Beats Audio LLC must pay one of its former business partners $25 million for unpaid royalties, a Los Angeles County Superior Court jury concluded Wednesday.
The jury found Beats entered into an agreement with Steven Lamar, a former hedge fund manager who claims he came up with the concept for a high-end line of headphones paired with a high-profile celebrity endorsement. Under that agreement, Lamar was to be paid for "any headphones" produced based off the product's original design.
The jury also found Beats had breached its contract while Lamar had held up his end of the 2007 agreement at the dispute. Jibe Audio Inc. v. Beats Electronics LLC et al., BC533089 (L.A. Super. Ct., filed Jan. 13, 2014).
The verdict, though welcome by the plaintiff's counsel, was short of the $110 million Lamar had asked for in royalties for all Beats headphones produced before his suit's 2014 filing, but the jury only awarded him royalties for three: the Studio 2 Remastered, the Studio 2 Wireless, and the Studio 3.

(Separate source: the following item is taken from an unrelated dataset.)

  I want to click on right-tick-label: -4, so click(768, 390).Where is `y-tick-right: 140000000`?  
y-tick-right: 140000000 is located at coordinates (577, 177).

With royalties for all three totaled, the jury awarded Lamar $25 million, in addition to royalties for future sales of the products.
The jury's decision seemed to split the difference between the two sides' requests. That's odd, said Brian Kabateck, a partner at Kabatack, Brown & Kellner LLP not involved in the case, but it could be grounds for the defendants to justify an appeal.

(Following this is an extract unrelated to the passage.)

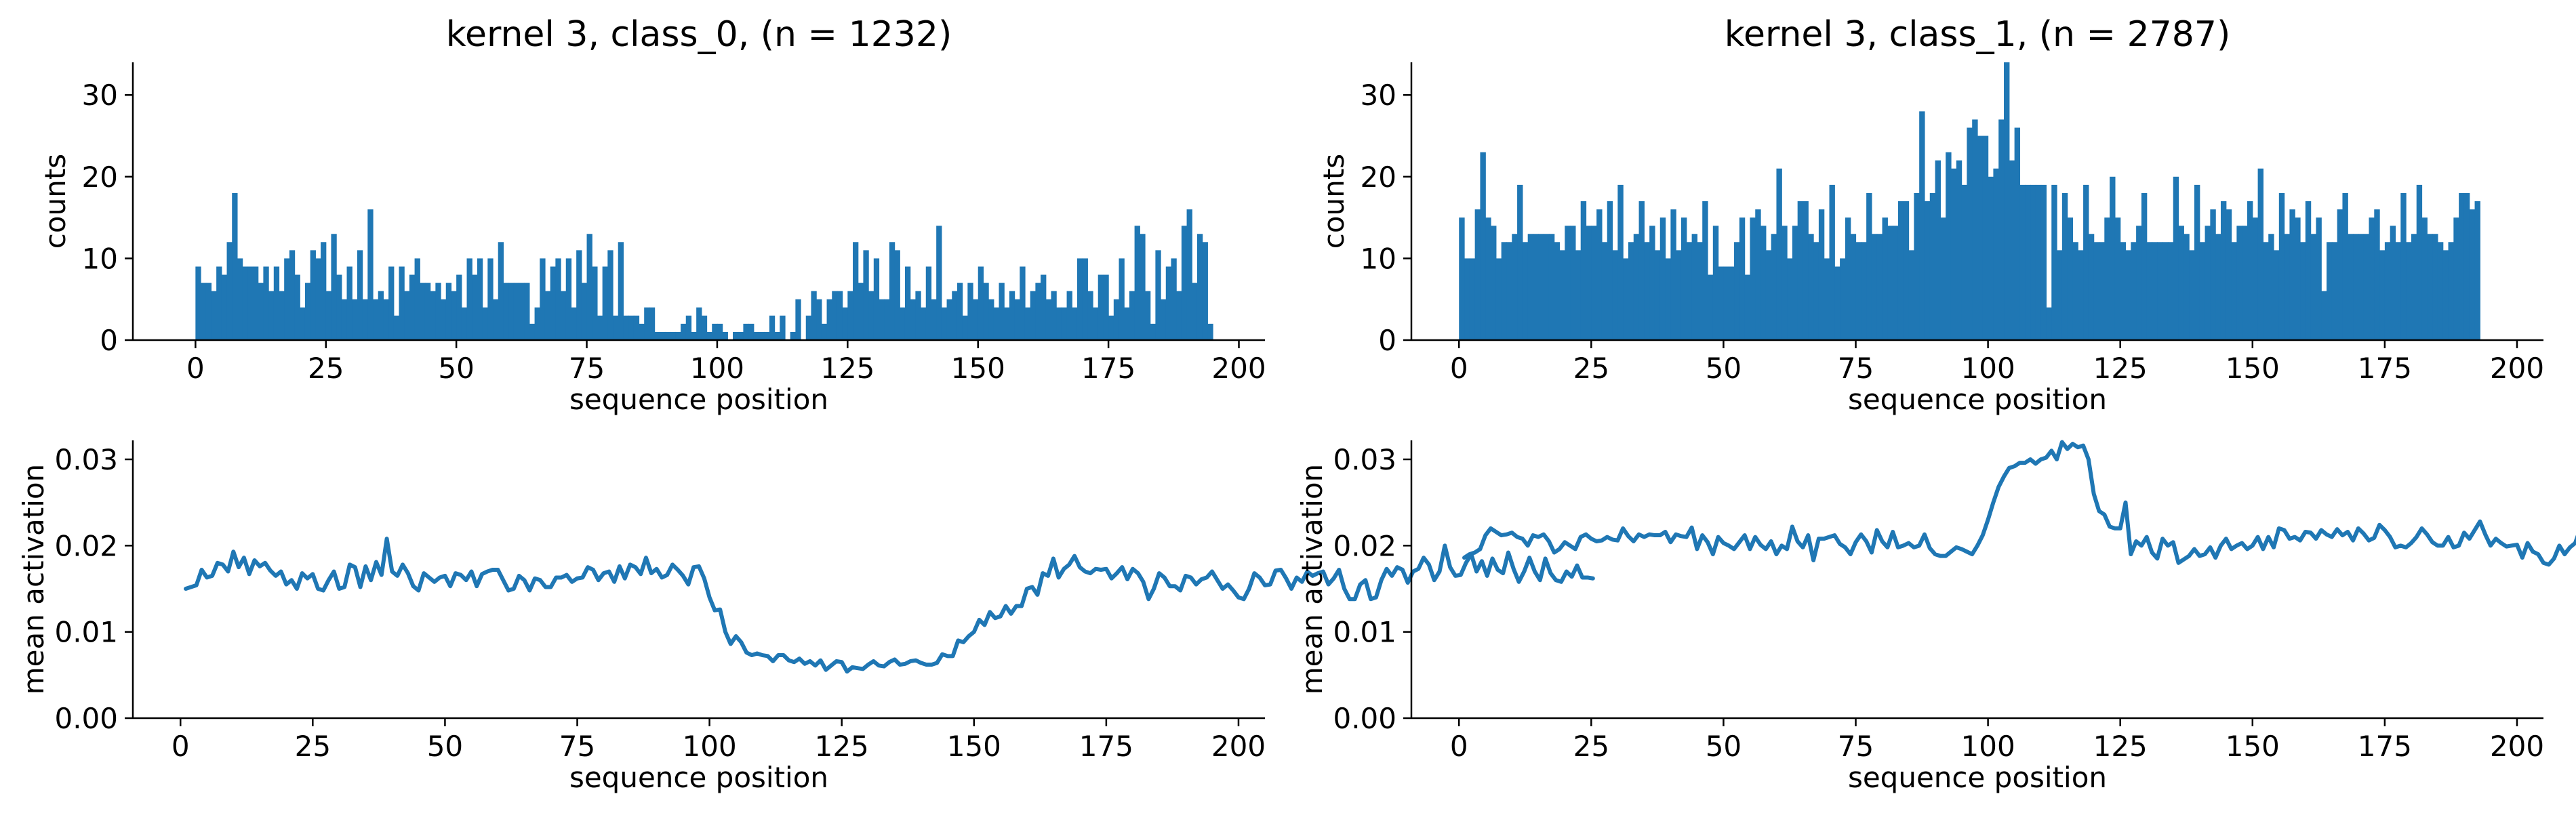  I want to click on x-tick-label: 125, so click(2120, 368).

"This isn't like a personal injury case where someone's saying, 'I'm entitled to $500,000 for emotional distress,'" Kabateck said. "This is based on very specific claims."
What Kabateck saw as a compromise verdict, Lincoln Bandlow, a partner at Fox Rothschild LLP not involved in the case, called "rough justice."

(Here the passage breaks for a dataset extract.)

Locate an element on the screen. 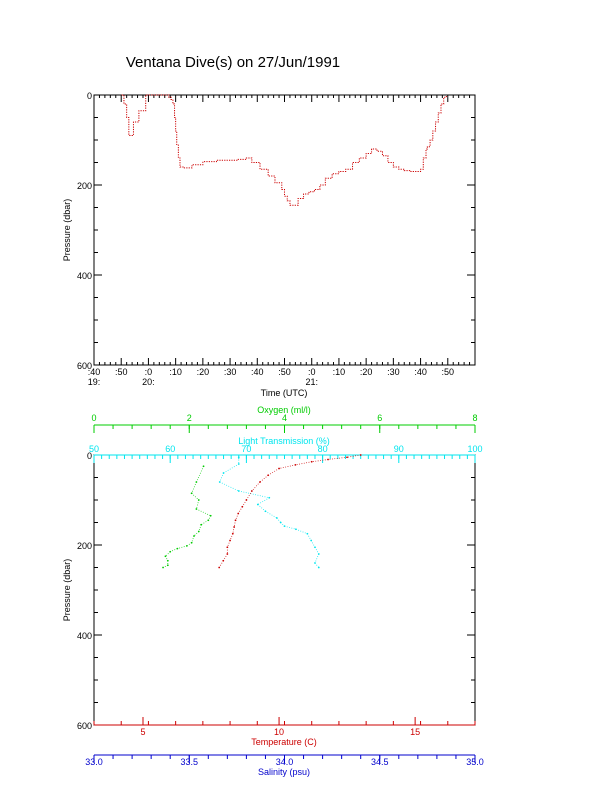 The image size is (612, 785). chart-title: Ventana Dive(s) on 27/Jun/1991 is located at coordinates (233, 62). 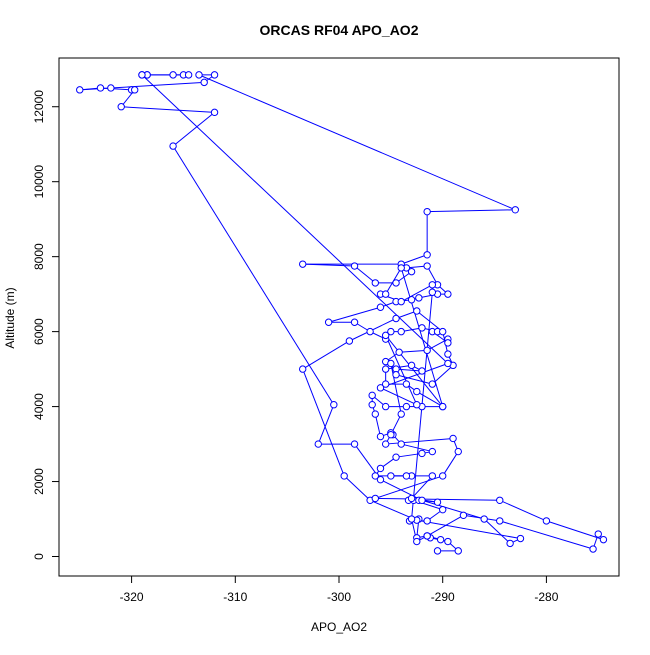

It's something jurors turn to fairly regularly to produce a middle-ground solution to an all-or-nothing dispute, Bandlow said.
"They're trying to reward the plaintiff for what he was truly involved in. But now that he's gone, they're saying he shouldn't be getting paid for things where he wasn't putting in the time and effort," Bandlow said.
While Beats would likely raise the issue at appeal, Bandlow said he felt the result wouldn't help Beats' chances of successfully appealing the decision. And it's possible they might not even file one.
Bandlow said the dissolution of Lamar's partnership was akin to a divorce, in which both parties agreed the other had contributed in some way to their shared fortune. But putting an exact dollar figure on the amount of work done by each party is difficult, he said.
Brian Melton, a partner at Susman Godfrey LLP who served as counsel to Lamar, said he was "proud of the way the case came through." He hoped the outcome of the trial -- which he noted came only after an appeals court remanded the case back to state court following its initial dismissal in 2015 -- would embolden creators who felt cheated.
"The jury's verdict is a verdict for those with great ideas. And there are a lot of folks like that in this town," Melton said. "I believe that every person who has a great idea should be able to pursue their rights in a court of law just like this one."
Arturo Gonzalez, a partner at Morrison & Foerster LLP who led the case for Beats, deferred comment to Apple Inc.
An Apple spokesperson did not respond to a request for comment Wednesday.
Producer Jimmy Iovine and music mogul Andre Young, who were named defendants in the case as co-founders of Beats, weren't present when the verdict was read late Wednesday morning. While Young, better known as Dr. Dre, was present during closing arguments, Iovine was not.
Kabateck said Iovine may come to regret that call.
"You've got jurors listening to a trial for a couple weeks, and the defendant doesn't even show up for the last day?" Kabateck said. "The jurors might take offense to that."